Task instructions
What is needed is each line of the data below that holds the string "Gençlere".

Records supplied
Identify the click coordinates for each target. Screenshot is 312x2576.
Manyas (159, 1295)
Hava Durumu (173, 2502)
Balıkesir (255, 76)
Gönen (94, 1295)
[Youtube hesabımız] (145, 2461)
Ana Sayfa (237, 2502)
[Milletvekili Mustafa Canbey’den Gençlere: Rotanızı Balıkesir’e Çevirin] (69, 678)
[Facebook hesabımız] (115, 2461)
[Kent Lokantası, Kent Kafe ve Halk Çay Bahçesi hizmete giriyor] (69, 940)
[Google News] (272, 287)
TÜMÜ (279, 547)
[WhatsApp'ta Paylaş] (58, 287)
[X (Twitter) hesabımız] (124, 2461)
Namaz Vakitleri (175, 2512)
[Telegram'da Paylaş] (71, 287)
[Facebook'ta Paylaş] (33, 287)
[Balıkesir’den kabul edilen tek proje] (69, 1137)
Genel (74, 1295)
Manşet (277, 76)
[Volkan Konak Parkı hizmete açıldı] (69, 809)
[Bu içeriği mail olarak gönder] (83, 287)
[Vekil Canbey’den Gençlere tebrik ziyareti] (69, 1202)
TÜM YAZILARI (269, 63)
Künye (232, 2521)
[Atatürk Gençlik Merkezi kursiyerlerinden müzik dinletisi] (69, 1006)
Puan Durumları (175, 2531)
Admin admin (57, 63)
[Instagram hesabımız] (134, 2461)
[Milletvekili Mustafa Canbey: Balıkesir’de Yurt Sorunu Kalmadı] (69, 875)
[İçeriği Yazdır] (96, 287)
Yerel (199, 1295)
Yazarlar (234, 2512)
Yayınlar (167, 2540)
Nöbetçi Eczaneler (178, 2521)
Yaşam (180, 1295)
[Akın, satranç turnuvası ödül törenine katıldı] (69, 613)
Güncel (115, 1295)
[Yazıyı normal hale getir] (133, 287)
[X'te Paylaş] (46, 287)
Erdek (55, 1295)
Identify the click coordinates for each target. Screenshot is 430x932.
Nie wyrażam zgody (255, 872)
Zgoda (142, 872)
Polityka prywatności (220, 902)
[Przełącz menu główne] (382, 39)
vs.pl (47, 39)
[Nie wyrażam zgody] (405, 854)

Written answer
[Milletvekili Mustafa Canbey’den Gençlere: Rotanızı Balıkesir’e Çevirin] (69, 678)
[Vekil Canbey’den Gençlere tebrik ziyareti] (69, 1202)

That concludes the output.